This week Tom Berg, Senior Editor at Heavy Duty Trucking online, gave his thoughts about some emerging trends in the trucking industry and what their effect will be during 2013. Last year was puzzling for many manufacturers due to some unpredicted trouble in both the economy, labor disputes and weather patterns. Some turned out to be mere annoyances in the end, some flat out disasters.
If 2011 was the year of regulation, 2012 was the year of design and technology. Lots of big manufacturers were putting big money behind alt-fuel based designs, attracted by the potential efficiency. The fact that the fuel could be sourced so close to home was a big draw, but not without practical limitations on the highway and state budget offices.

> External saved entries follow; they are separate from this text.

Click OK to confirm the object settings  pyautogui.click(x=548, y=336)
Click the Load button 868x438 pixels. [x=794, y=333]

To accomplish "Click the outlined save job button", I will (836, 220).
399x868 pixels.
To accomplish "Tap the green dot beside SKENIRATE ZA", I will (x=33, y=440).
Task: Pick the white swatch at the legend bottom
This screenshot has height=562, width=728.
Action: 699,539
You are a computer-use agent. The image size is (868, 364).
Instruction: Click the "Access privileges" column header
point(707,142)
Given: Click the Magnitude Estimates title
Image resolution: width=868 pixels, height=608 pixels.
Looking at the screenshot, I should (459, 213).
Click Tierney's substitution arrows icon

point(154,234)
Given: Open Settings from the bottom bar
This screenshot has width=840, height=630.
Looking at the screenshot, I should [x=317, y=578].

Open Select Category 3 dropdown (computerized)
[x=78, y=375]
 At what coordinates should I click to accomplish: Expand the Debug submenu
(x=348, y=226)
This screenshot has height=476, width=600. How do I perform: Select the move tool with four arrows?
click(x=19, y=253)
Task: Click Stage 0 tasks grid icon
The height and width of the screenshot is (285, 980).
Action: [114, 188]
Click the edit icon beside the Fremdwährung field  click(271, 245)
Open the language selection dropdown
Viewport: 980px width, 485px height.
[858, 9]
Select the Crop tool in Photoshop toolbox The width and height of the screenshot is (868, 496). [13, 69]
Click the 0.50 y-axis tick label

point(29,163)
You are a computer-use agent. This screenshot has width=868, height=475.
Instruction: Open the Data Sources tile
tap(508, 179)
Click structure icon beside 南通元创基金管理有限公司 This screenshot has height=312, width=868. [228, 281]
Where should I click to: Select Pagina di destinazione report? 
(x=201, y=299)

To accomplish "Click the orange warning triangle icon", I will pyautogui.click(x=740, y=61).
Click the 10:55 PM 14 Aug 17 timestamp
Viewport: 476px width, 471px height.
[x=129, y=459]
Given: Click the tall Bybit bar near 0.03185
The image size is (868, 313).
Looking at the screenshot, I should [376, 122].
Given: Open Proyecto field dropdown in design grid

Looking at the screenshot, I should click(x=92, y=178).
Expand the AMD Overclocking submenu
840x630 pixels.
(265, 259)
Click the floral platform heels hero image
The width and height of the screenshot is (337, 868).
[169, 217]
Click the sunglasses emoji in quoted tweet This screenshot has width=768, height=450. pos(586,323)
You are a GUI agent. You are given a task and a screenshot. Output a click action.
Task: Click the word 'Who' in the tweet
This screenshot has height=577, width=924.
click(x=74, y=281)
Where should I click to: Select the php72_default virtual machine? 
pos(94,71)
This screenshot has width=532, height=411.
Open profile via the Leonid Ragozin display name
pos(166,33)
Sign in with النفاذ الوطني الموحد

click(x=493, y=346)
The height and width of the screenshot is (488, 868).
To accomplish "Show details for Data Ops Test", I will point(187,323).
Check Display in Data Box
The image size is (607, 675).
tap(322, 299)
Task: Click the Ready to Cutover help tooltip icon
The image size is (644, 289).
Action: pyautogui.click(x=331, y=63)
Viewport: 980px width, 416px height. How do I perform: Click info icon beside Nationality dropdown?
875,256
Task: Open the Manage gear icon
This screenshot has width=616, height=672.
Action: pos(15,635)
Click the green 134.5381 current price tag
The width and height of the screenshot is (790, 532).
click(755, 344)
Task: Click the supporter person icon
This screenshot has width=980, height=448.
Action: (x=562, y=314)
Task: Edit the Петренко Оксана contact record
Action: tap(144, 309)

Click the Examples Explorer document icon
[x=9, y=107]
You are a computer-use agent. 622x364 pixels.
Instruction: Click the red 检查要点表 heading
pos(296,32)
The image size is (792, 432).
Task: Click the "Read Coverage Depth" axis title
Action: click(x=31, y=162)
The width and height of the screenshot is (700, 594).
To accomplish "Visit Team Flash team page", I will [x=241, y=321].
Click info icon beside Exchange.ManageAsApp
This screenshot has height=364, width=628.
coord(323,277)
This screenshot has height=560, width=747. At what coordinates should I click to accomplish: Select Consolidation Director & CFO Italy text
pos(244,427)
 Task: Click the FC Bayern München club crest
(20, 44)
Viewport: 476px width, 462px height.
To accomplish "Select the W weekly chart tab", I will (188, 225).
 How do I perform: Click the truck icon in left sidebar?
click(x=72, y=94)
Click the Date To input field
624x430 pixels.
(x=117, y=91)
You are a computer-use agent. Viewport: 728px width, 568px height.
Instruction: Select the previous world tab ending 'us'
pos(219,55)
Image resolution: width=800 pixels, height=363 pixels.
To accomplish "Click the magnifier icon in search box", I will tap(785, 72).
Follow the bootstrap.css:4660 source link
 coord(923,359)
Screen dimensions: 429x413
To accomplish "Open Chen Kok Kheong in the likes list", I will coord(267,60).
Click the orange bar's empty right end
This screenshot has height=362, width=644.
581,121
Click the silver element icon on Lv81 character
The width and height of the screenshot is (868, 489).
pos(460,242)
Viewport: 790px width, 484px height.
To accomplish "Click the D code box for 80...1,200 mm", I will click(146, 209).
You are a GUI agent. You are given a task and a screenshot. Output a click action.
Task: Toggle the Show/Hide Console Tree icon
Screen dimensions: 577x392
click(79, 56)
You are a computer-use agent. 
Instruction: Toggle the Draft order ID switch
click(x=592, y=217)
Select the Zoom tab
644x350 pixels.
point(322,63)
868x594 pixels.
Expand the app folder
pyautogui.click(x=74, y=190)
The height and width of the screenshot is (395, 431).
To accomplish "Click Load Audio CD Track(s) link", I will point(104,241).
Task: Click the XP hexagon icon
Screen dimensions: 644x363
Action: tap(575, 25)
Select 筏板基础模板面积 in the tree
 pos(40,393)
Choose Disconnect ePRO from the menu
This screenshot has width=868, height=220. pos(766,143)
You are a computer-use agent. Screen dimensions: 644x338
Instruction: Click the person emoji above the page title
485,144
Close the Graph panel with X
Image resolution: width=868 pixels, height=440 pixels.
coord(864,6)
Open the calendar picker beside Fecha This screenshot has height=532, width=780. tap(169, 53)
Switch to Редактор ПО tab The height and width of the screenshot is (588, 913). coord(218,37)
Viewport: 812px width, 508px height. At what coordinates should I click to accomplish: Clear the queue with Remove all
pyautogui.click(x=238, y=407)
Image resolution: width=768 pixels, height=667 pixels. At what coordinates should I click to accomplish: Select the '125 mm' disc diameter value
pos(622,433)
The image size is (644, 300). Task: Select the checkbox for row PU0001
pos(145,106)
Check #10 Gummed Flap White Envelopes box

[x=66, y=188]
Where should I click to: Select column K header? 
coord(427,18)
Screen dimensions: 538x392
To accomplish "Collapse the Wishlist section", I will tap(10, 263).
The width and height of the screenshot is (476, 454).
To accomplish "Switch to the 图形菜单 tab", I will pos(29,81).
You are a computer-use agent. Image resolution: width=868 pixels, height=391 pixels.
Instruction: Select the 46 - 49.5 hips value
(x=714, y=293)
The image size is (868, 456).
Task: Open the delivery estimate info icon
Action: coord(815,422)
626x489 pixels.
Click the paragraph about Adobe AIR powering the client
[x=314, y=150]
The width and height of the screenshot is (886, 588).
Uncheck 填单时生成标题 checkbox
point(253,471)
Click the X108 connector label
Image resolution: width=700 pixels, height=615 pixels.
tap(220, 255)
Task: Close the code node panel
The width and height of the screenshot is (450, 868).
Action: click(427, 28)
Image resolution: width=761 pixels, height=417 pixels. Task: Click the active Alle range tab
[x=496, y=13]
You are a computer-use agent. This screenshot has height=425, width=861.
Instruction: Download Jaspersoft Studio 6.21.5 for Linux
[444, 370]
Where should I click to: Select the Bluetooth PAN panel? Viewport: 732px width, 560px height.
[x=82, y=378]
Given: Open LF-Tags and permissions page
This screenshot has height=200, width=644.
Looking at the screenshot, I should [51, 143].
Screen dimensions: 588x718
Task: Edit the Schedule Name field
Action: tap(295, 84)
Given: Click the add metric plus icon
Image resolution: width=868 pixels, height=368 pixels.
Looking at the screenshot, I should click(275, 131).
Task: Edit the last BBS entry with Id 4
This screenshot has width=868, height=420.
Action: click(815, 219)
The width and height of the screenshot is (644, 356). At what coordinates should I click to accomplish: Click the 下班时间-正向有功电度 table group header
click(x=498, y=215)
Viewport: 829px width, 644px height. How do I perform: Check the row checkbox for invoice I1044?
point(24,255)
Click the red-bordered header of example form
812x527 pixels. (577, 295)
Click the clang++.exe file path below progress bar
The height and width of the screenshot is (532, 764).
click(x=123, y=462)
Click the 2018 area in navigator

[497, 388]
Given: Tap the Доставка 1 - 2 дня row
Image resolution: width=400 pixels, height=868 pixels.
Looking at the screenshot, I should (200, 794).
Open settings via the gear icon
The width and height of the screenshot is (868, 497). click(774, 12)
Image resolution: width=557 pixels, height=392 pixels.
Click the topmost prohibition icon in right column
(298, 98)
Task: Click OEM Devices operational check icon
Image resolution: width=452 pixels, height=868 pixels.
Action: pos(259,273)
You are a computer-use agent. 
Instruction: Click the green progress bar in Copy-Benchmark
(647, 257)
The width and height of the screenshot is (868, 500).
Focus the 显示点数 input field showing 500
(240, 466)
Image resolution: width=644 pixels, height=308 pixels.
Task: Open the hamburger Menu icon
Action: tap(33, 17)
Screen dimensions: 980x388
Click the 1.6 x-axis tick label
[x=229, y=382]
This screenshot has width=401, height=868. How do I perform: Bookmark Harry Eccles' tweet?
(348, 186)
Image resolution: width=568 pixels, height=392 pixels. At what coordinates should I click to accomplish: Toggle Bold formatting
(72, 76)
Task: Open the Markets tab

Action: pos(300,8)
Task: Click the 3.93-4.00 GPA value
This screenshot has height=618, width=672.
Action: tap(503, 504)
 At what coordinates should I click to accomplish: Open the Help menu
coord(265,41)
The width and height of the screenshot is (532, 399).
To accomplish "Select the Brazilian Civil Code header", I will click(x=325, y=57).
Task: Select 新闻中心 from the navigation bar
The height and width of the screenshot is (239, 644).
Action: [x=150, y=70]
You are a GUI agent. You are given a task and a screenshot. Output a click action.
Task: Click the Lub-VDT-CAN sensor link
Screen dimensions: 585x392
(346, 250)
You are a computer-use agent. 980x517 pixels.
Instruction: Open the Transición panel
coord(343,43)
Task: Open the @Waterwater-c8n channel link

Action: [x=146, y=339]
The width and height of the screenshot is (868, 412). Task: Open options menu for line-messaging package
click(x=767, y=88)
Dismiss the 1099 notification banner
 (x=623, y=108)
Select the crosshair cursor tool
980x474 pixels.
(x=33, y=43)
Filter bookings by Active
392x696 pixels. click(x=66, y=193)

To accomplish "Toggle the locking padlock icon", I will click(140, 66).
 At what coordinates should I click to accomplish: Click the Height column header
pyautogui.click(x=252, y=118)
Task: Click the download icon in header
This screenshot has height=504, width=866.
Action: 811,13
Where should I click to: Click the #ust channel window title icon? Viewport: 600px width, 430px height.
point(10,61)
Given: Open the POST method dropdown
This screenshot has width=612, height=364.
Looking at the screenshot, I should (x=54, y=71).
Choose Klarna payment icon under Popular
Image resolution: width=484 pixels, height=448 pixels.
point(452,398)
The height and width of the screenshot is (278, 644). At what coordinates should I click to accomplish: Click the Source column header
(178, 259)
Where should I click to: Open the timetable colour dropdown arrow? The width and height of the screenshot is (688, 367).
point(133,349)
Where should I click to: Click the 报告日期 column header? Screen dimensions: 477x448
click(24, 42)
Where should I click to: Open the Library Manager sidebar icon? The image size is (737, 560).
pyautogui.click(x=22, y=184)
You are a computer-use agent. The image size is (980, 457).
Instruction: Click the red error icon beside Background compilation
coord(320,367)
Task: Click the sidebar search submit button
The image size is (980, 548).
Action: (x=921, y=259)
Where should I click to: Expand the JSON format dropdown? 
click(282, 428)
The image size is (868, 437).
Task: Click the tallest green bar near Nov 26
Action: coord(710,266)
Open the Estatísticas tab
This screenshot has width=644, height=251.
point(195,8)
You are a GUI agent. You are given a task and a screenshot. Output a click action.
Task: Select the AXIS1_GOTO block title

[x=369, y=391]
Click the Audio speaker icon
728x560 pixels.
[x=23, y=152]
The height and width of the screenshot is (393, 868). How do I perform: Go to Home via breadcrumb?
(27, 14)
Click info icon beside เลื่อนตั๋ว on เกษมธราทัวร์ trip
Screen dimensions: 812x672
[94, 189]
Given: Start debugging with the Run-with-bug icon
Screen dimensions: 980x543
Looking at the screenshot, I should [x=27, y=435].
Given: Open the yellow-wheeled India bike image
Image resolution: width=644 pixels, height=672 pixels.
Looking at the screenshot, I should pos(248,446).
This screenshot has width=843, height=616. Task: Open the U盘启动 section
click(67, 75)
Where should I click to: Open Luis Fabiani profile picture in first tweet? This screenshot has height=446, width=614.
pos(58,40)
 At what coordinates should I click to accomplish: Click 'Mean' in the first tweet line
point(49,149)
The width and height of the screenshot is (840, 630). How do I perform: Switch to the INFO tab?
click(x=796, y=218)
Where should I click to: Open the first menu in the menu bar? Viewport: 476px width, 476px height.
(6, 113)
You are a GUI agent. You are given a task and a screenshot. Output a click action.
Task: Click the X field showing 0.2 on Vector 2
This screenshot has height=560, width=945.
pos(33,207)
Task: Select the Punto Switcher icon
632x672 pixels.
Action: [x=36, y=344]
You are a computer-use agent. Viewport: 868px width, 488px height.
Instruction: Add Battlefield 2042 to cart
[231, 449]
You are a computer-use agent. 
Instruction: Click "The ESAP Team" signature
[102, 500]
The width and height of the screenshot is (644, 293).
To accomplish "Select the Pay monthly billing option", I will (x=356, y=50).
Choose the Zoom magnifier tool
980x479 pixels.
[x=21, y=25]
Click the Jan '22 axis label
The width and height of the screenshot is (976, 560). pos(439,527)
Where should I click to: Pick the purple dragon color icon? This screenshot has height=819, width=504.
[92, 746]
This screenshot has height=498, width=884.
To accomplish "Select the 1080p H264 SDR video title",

Berg’s big 4 players in the coming year?
- 13 liter engines – For the first time this last year, smaller engines outsold the big 15 liter powerplants in big trucks.
- Natural gas fuel – Trucking companies can see the cost savings on paper, but just can’t quite get there in reality. Yet the tech continues to find a place in more fleets.
- 6×2 axle configuration – Promising a fuel savings of up to 4%, but providing practical limitations for OTR truckers who dock everywhere from sunny San Diego to a sludgy mining dock in North Dakota, the 6×2 design is being taken seriously for regional fleets. Still…
- Automated transmissions – As more of the big manufacturers are offering them as optional packages on heavy duty trucks, prices continue to fall as designers continue to work out the bugs. Fuel savings of up to 7% is what gets company owners on the phone in the afternoons to manufacturers.